Rookie left-hander finds success after making subtle tweak
@RhettBollinger
August 29, 2019

ANAHEIM -- Sometimes, all it takes is a seemingly small adjustment. After allowing four runs on eight hits over 3 1/3 innings against the Rangers in his last start, rookie lefty Patrick Sandoval bounced back with the best outing of his young career against Texas on Wednesday. Sandoval threw five

ANAHEIM -- Sometimes, all it takes is a seemingly small adjustment.

After allowing four runs on eight hits over 3 1/3 innings against the Rangers in his last start, rookie lefty Patrick Sandoval bounced back with the best outing of his young career against Texas on Wednesday. Sandoval threw five scoreless innings, allowing just one hit, while striking out a career-high nine batters in a 3-0 loss in the series finale at Angel Stadium.

Box score

Among other changes, Sandoval moved to throwing from the middle of the rubber for the first time since he was a teenager, switching from releasing his pitches from the extreme third-base side in an effort to increase the effectiveness of his breaking pitches.

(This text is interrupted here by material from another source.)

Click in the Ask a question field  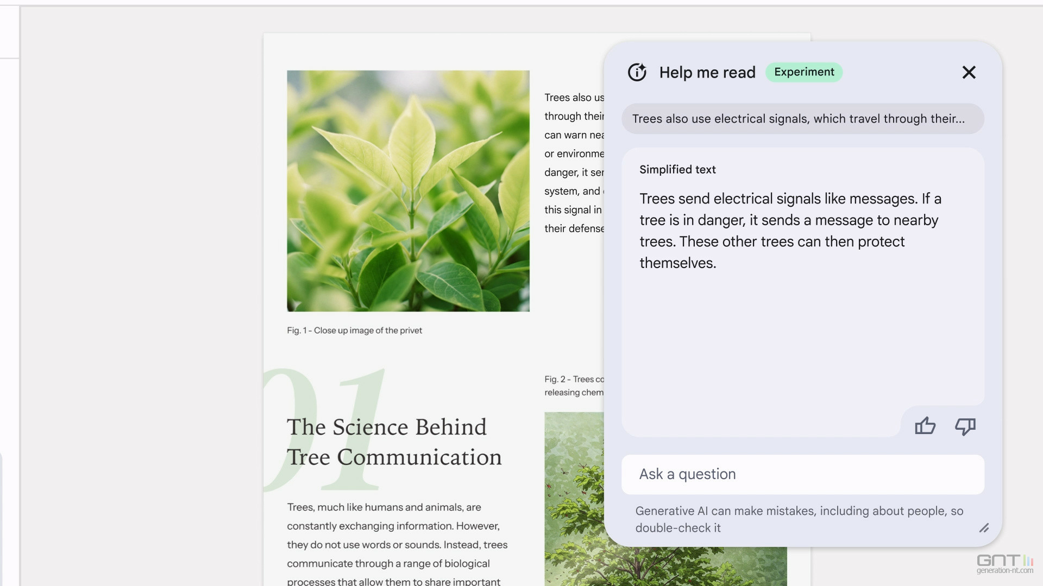pos(802,474)
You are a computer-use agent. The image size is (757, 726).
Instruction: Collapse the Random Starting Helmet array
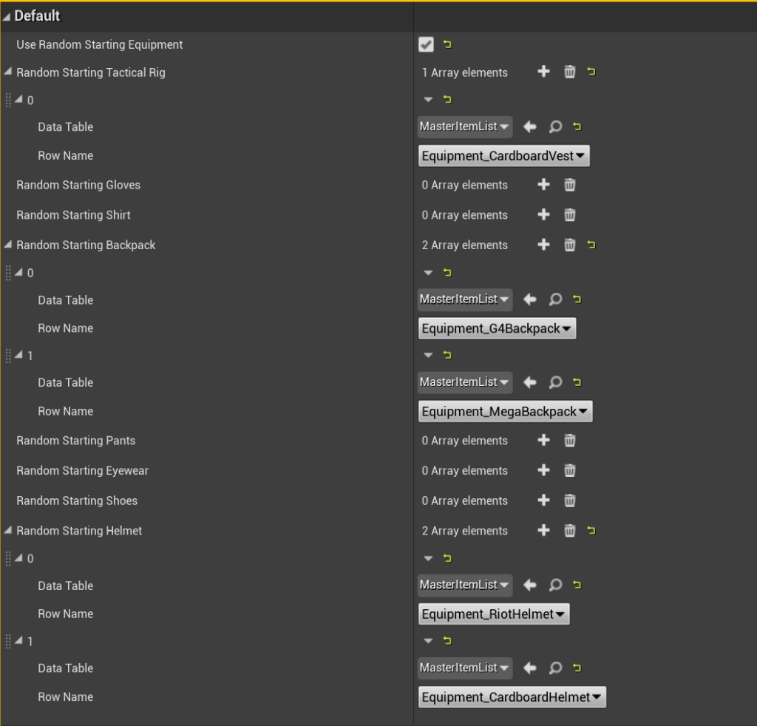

"It made a big difference for me tonight," Sandoval said. "We were just thinking it would make pitches a little bit easier to throw and a little bit more deceptive. It gave me the ability to throw [my breaking pitches], and I felt way more comfortable throwing them from that side of the rubber."

Sandoval entered with a 6.75 ERA in four career outings and had never allowed fewer than two runs, but he was solid from the start this time, striking out the first two batters he faced to set the tone. It helped him lower his ERA to 5.24 with 27 strikeouts in 22 1/3 innings this season.

The lone hit allowed by Sandoval came on a leadoff double from Willie Calhoun in the second on a first-pitch fastball. Sandoval then walked Nick Solak but settled down from there, getting a pair of strikeouts and a flyout to escape the jam.

“He used the breaking balls very well,” Angels manager Brad Ausmus said. “He used the fastball and changeup because those are his two best pitches, but he mixed in the breaking balls, especially to lefties, and got some swings and misses.”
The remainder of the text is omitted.